▶ The request
Convert the records below into a numbered list with one line per item, leaving out the blank lines.

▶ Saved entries
## start
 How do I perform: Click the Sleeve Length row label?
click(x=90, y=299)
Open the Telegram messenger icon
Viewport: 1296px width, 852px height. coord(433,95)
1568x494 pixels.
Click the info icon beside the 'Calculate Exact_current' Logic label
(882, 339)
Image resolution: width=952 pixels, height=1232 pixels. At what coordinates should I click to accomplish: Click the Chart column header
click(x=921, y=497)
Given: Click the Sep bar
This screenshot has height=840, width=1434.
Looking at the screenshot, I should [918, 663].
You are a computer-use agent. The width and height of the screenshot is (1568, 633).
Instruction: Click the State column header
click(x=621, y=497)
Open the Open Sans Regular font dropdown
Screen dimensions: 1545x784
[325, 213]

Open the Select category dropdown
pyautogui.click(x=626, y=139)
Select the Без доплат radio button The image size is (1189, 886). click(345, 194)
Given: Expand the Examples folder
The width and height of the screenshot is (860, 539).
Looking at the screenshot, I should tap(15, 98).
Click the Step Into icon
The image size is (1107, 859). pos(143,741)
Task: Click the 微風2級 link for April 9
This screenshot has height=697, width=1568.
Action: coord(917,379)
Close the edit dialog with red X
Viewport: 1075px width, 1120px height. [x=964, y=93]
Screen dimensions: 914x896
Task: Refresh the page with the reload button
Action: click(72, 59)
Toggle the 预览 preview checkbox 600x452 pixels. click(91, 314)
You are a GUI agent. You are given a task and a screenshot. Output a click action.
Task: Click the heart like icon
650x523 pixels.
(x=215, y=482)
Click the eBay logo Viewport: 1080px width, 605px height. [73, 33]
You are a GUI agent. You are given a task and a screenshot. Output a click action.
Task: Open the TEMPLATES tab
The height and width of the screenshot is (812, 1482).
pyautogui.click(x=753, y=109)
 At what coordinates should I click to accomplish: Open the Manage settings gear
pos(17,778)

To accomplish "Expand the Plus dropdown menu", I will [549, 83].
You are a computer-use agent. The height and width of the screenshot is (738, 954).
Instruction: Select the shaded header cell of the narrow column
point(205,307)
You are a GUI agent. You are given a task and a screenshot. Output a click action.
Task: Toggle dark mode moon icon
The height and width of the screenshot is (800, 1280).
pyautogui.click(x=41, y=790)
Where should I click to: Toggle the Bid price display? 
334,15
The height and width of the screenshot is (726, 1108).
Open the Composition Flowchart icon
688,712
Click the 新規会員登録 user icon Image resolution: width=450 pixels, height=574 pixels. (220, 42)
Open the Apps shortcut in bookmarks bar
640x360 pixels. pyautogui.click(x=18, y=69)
## end
▶ Solution for this exercise
1.  How do I perform: Click the Sleeve Length row label?
2. click(x=90, y=299)
3. Open the Telegram messenger icon
4. Viewport: 1296px width, 852px height. coord(433,95)
5. 1568x494 pixels.
6. Click the info icon beside the 'Calculate Exact_current' Logic label
7. (882, 339)
8. Image resolution: width=952 pixels, height=1232 pixels. At what coordinates should I click to accomplish: Click the Chart column header
9. click(x=921, y=497)
10. Given: Click the Sep bar
11. This screenshot has height=840, width=1434.
12. Looking at the screenshot, I should [918, 663].
13. You are a computer-use agent. The width and height of the screenshot is (1568, 633).
14. Instruction: Click the State column header
15. click(x=621, y=497)
16. Open the Open Sans Regular font dropdown
17. Screen dimensions: 1545x784
18. [325, 213]
19. Open the Select category dropdown
20. pyautogui.click(x=626, y=139)
21. Select the Без доплат radio button The image size is (1189, 886). click(345, 194)
22. Given: Expand the Examples folder
23. The width and height of the screenshot is (860, 539).
24. Looking at the screenshot, I should tap(15, 98).
25. Click the Step Into icon
26. The image size is (1107, 859). pos(143,741)
27. Task: Click the 微風2級 link for April 9
28. This screenshot has height=697, width=1568.
29. Action: coord(917,379)
30. Close the edit dialog with red X
31. Viewport: 1075px width, 1120px height. [x=964, y=93]
32. Screen dimensions: 914x896
33. Task: Refresh the page with the reload button
34. Action: click(72, 59)
35. Toggle the 预览 preview checkbox 600x452 pixels. click(91, 314)
36. You are a GUI agent. You are given a task and a screenshot. Output a click action.
37. Task: Click the heart like icon
38. 650x523 pixels.
39. (x=215, y=482)
40. Click the eBay logo Viewport: 1080px width, 605px height. [73, 33]
41. You are a GUI agent. You are given a task and a screenshot. Output a click action.
42. Task: Open the TEMPLATES tab
43. The height and width of the screenshot is (812, 1482).
44. pyautogui.click(x=753, y=109)
45.  At what coordinates should I click to accomplish: Open the Manage settings gear
46. pos(17,778)
47. To accomplish "Expand the Plus dropdown menu", I will [549, 83].
48. You are a computer-use agent. The height and width of the screenshot is (738, 954).
49. Instruction: Select the shaded header cell of the narrow column
50. point(205,307)
51. You are a GUI agent. You are given a task and a screenshot. Output a click action.
52. Task: Toggle dark mode moon icon
53. The height and width of the screenshot is (800, 1280).
54. pyautogui.click(x=41, y=790)
55. Where should I click to: Toggle the Bid price display? 
56. 334,15
57. The height and width of the screenshot is (726, 1108).
58. Open the Composition Flowchart icon
59. 688,712
60. Click the 新規会員登録 user icon Image resolution: width=450 pixels, height=574 pixels. (220, 42)
61. Open the Apps shortcut in bookmarks bar
62. 640x360 pixels. pyautogui.click(x=18, y=69)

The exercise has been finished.